**REQUIRED TASK:** Count the lines of the material below that contain the word "computer" and reply with only that number.

**DATA EXCERPTS:**
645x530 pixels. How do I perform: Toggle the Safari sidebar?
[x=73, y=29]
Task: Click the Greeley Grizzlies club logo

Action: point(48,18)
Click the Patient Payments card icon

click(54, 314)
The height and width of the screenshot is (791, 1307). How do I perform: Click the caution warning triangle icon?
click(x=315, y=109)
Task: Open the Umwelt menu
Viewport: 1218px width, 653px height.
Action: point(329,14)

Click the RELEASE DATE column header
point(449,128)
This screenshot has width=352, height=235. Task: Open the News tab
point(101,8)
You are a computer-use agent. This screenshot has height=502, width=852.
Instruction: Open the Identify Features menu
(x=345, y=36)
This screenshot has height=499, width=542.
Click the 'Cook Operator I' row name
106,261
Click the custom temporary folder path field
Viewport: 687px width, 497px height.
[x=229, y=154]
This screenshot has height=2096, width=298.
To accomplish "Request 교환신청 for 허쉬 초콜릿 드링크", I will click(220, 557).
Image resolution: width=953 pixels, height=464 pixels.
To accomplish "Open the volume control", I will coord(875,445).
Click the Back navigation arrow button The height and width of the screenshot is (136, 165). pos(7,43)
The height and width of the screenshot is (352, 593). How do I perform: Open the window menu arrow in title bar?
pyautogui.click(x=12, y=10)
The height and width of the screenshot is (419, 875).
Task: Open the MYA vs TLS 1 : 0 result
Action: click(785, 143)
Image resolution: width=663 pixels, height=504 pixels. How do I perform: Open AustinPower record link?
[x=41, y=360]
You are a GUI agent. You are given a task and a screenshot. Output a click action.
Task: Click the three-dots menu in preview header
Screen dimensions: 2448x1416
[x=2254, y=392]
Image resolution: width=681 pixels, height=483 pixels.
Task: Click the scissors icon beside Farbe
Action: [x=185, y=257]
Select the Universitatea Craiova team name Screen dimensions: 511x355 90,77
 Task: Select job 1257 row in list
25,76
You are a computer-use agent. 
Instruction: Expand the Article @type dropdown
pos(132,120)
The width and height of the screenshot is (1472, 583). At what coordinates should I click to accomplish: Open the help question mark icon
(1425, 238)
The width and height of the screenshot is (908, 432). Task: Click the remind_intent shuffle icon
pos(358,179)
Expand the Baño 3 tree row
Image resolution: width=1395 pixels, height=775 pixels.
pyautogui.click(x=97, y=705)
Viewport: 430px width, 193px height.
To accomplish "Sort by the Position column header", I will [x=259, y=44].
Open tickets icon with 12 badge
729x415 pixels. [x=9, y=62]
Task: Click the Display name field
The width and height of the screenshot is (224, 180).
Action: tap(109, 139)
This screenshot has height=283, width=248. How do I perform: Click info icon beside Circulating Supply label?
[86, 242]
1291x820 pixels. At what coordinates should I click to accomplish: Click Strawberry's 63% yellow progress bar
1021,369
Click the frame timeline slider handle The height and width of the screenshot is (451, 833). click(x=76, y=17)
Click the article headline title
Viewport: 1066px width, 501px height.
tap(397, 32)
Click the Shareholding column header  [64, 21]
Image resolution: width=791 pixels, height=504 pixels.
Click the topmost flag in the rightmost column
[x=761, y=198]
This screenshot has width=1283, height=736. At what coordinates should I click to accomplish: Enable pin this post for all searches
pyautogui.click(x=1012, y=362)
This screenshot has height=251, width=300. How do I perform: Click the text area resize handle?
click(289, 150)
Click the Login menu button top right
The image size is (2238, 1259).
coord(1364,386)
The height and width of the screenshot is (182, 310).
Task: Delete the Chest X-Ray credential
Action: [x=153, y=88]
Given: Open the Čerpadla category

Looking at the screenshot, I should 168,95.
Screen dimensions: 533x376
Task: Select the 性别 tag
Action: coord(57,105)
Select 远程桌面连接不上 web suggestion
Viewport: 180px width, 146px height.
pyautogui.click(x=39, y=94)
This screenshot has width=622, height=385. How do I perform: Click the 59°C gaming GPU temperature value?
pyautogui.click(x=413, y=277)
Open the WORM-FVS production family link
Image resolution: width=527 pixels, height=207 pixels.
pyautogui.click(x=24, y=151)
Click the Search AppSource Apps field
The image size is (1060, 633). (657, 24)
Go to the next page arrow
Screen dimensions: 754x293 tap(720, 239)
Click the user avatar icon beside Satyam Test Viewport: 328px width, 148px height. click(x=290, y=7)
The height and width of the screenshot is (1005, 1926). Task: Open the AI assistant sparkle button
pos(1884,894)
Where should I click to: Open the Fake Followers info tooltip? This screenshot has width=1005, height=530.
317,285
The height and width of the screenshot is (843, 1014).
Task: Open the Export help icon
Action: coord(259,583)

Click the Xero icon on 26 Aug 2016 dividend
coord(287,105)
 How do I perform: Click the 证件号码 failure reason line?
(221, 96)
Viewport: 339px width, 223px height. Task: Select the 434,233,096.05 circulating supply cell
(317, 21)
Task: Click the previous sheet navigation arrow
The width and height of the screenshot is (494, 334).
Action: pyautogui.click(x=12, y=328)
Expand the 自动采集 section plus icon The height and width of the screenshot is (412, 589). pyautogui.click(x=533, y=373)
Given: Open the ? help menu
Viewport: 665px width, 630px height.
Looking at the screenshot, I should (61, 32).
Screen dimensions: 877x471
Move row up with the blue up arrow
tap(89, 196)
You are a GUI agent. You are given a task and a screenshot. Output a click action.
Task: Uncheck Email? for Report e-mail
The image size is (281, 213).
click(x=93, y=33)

**RESULT OF THIS EXERCISE:** 2